▶
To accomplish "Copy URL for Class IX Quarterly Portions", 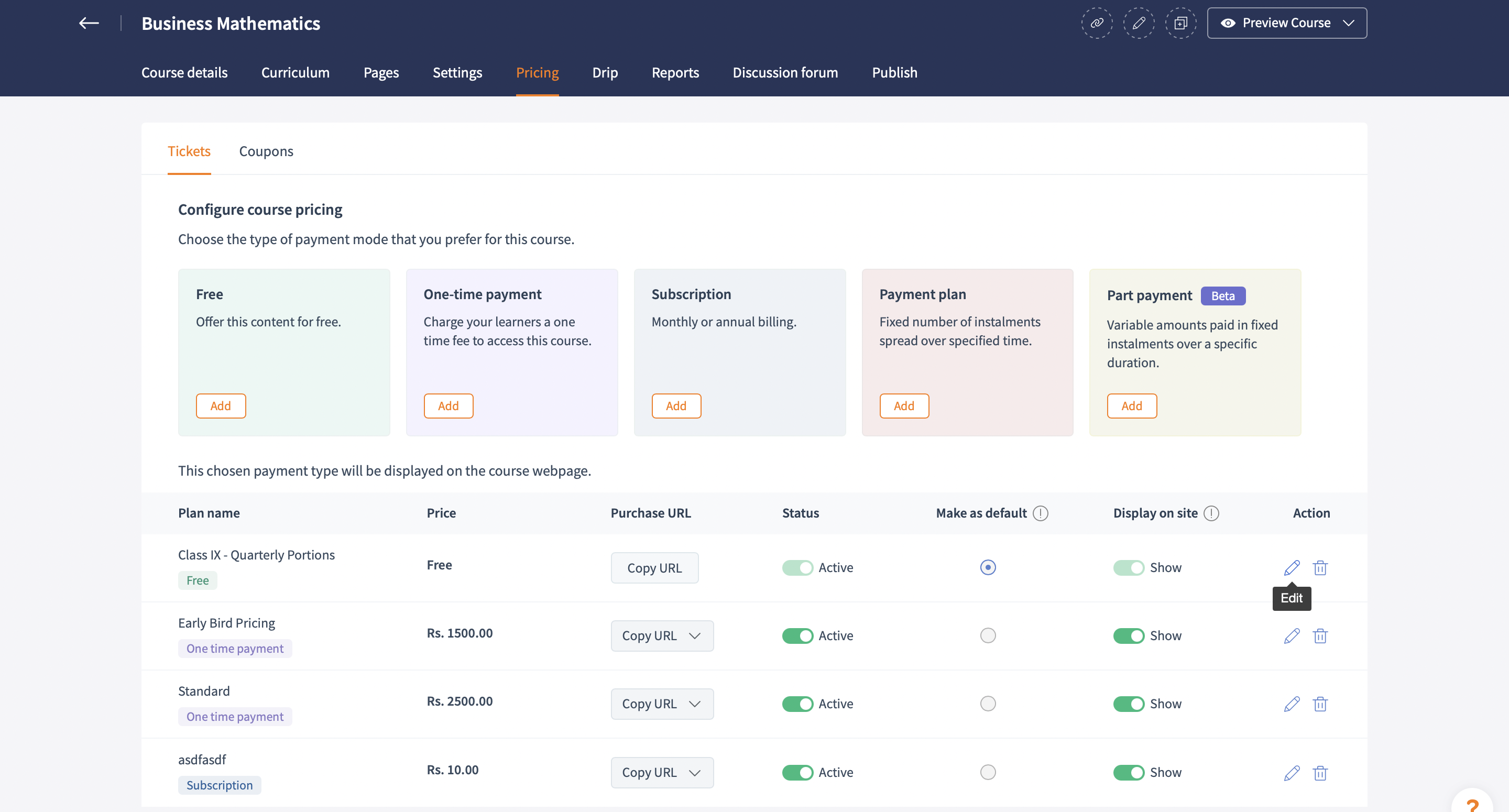I will (x=654, y=568).
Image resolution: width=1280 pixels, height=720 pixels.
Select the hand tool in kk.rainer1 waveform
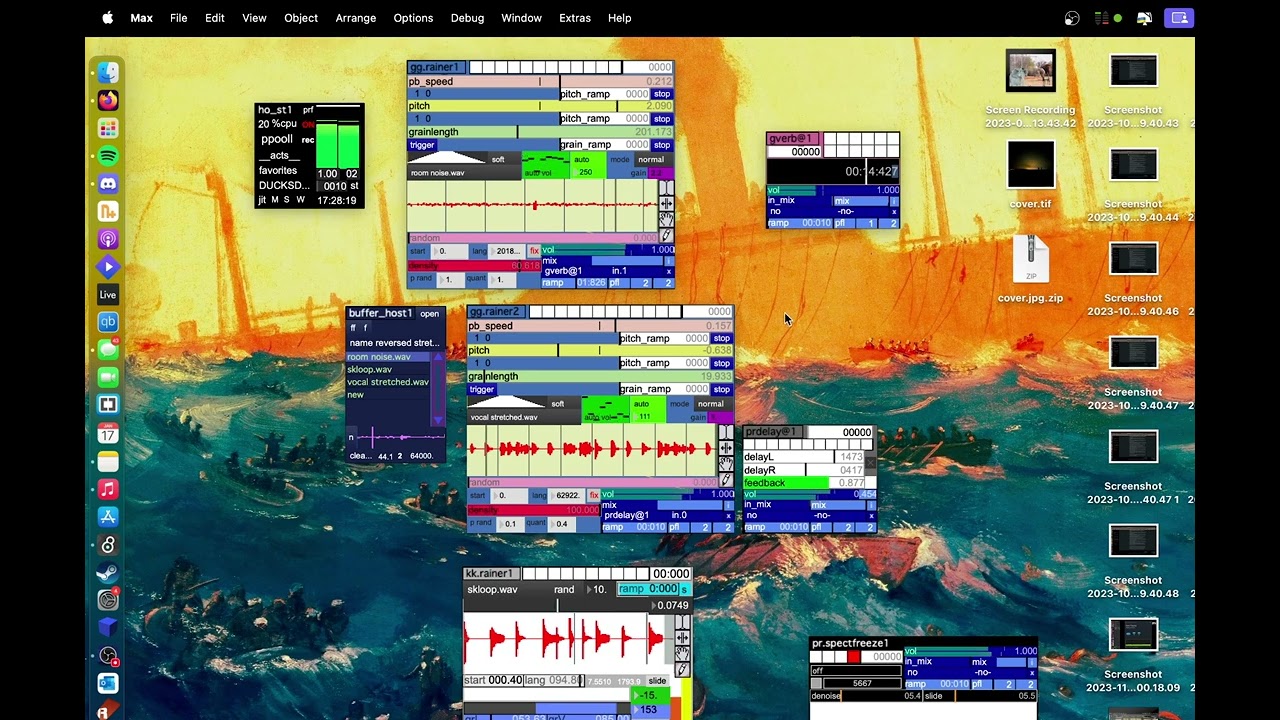point(682,653)
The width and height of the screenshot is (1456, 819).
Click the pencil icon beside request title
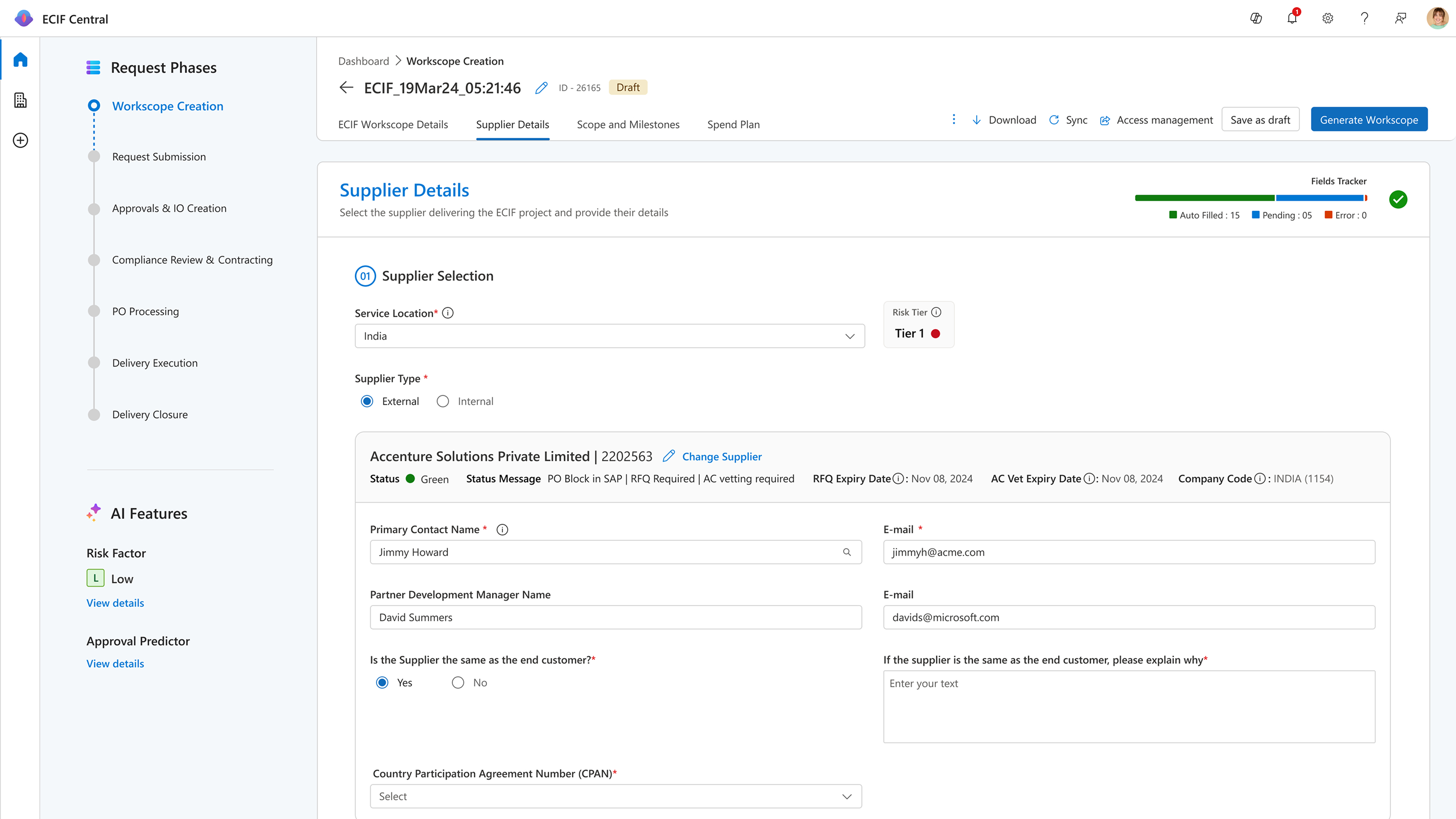tap(541, 88)
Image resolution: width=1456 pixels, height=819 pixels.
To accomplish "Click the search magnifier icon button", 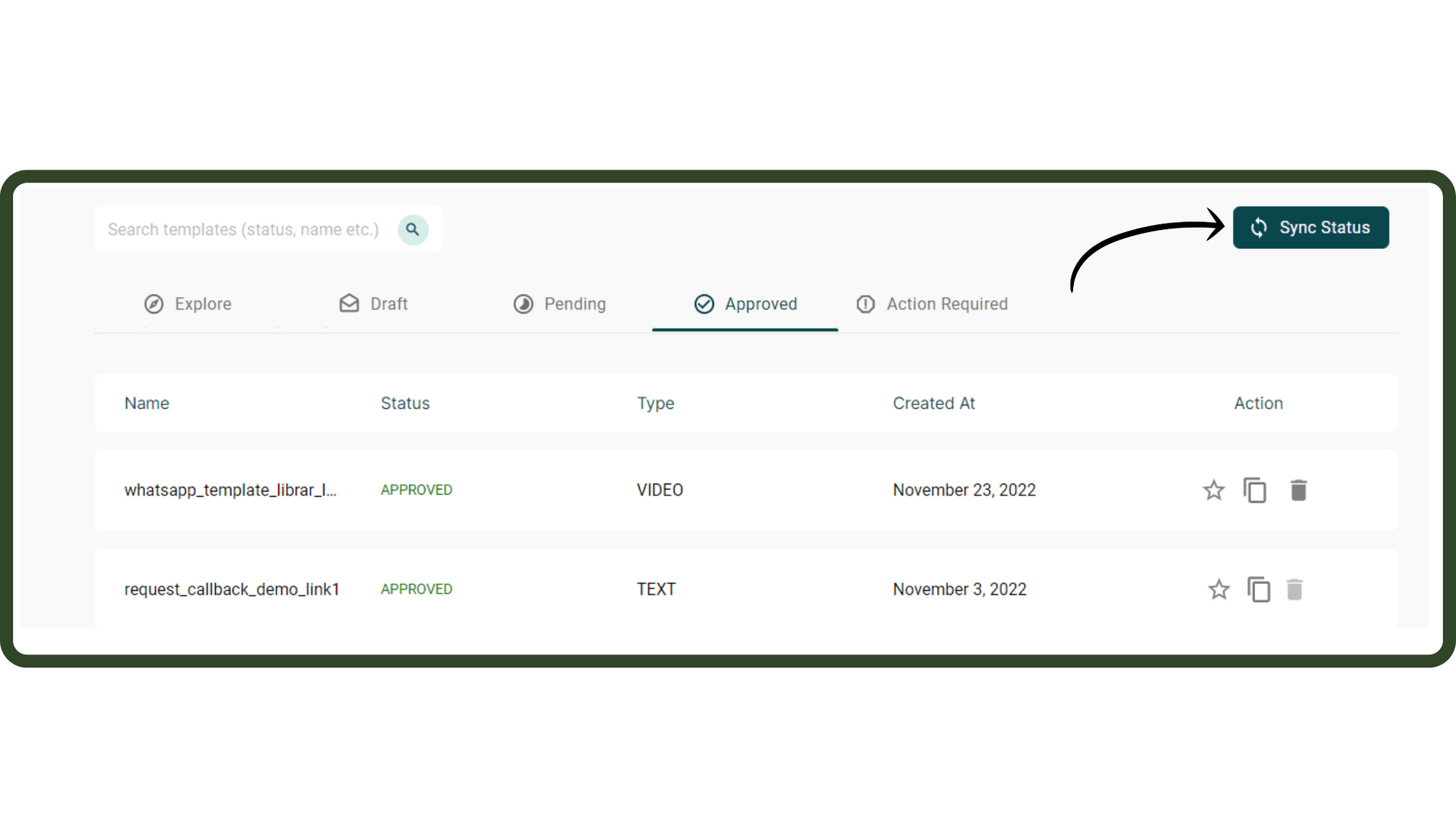I will click(x=413, y=229).
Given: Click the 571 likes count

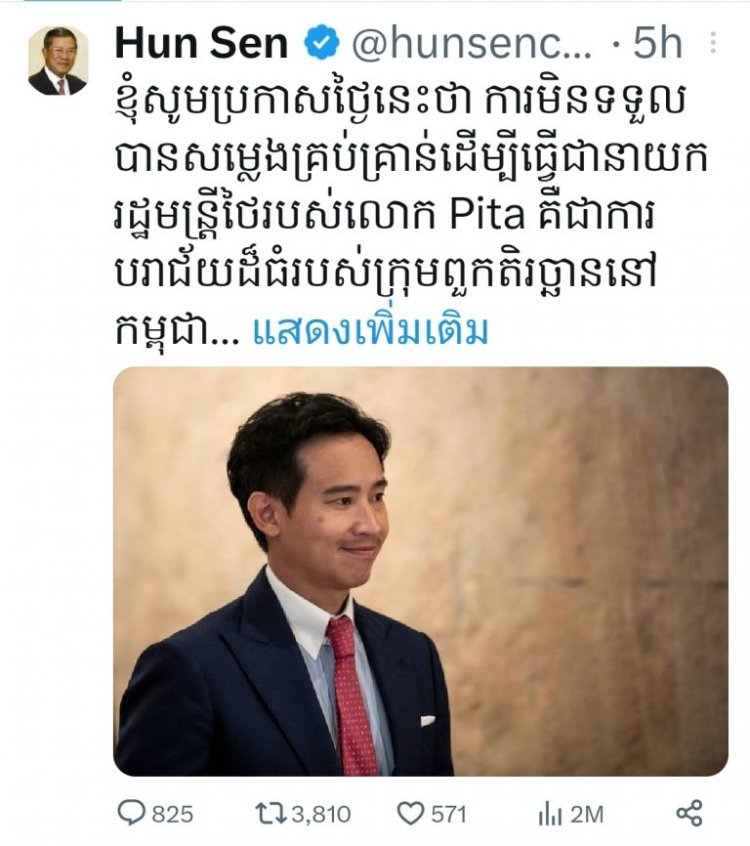Looking at the screenshot, I should [447, 814].

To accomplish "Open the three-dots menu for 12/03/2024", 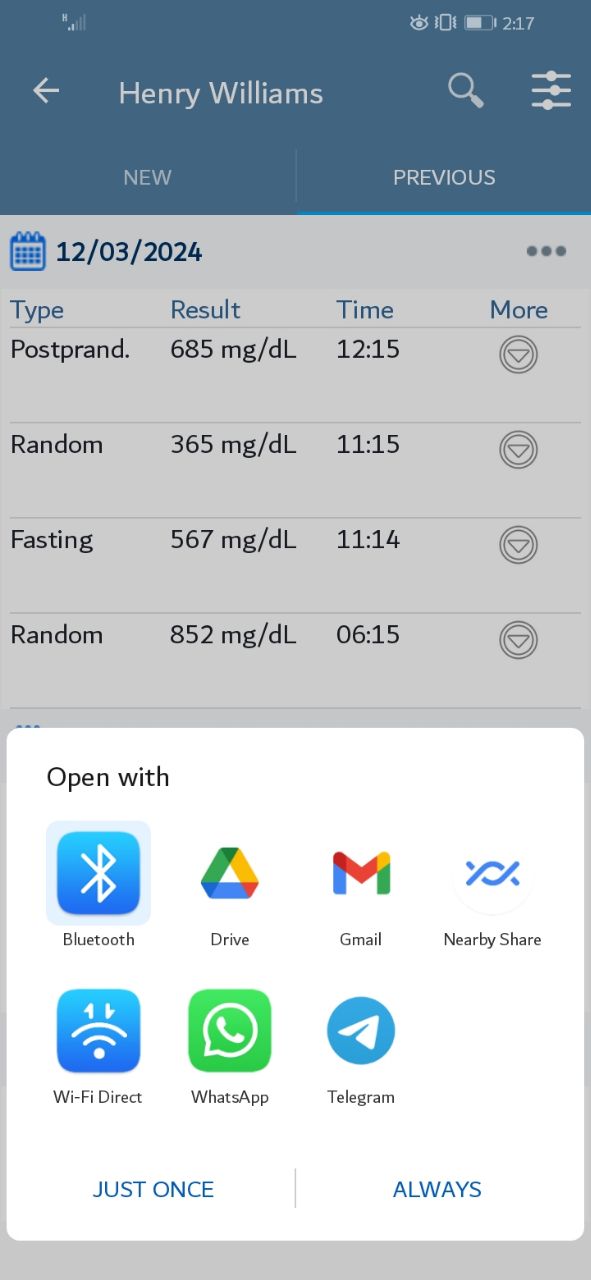I will (546, 251).
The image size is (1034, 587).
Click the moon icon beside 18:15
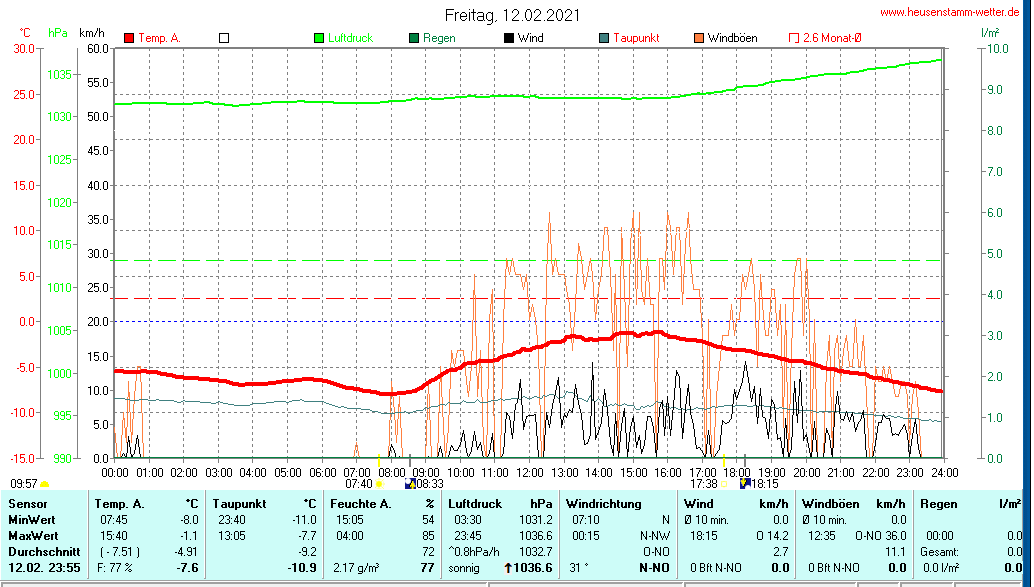click(x=744, y=483)
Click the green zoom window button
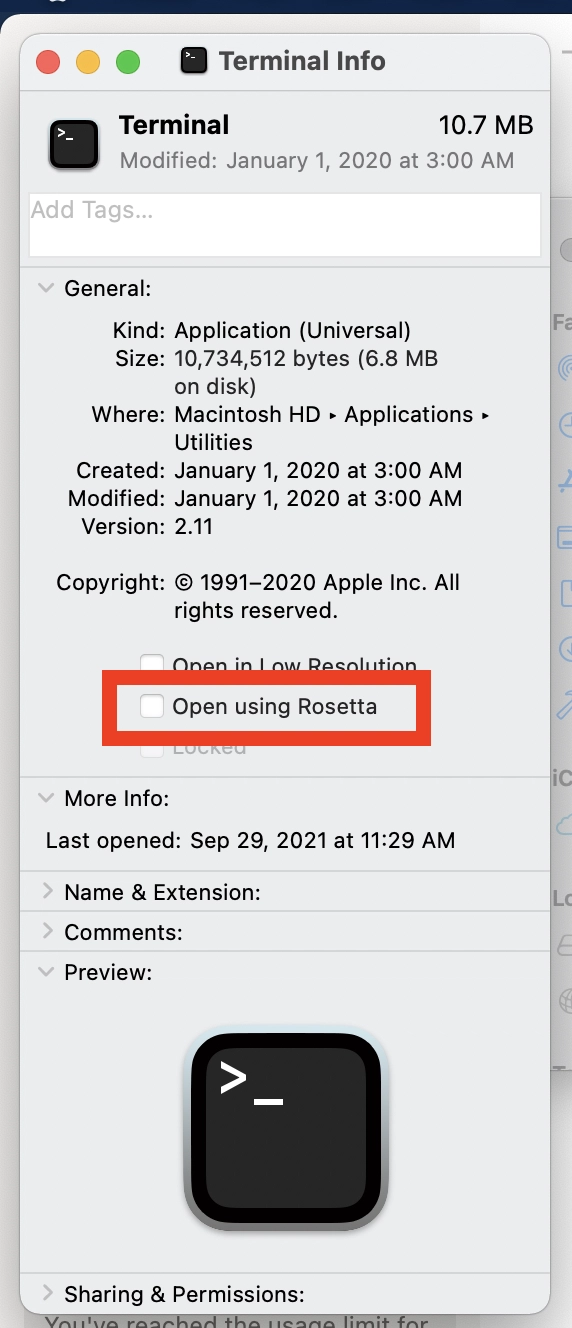The width and height of the screenshot is (572, 1328). click(128, 62)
◀
WHAT TO WORK ON » Reproduce the records word for word from the line containing "The image size is (1034, 587)." through the end of the records, including both of those lines. Leave out the pictures.

CORRECT OUTPUT »
The image size is (1034, 587).
Click the moon icon beside 18:15
click(x=744, y=483)
Click the green zoom window button
The width and height of the screenshot is (572, 1328). click(128, 62)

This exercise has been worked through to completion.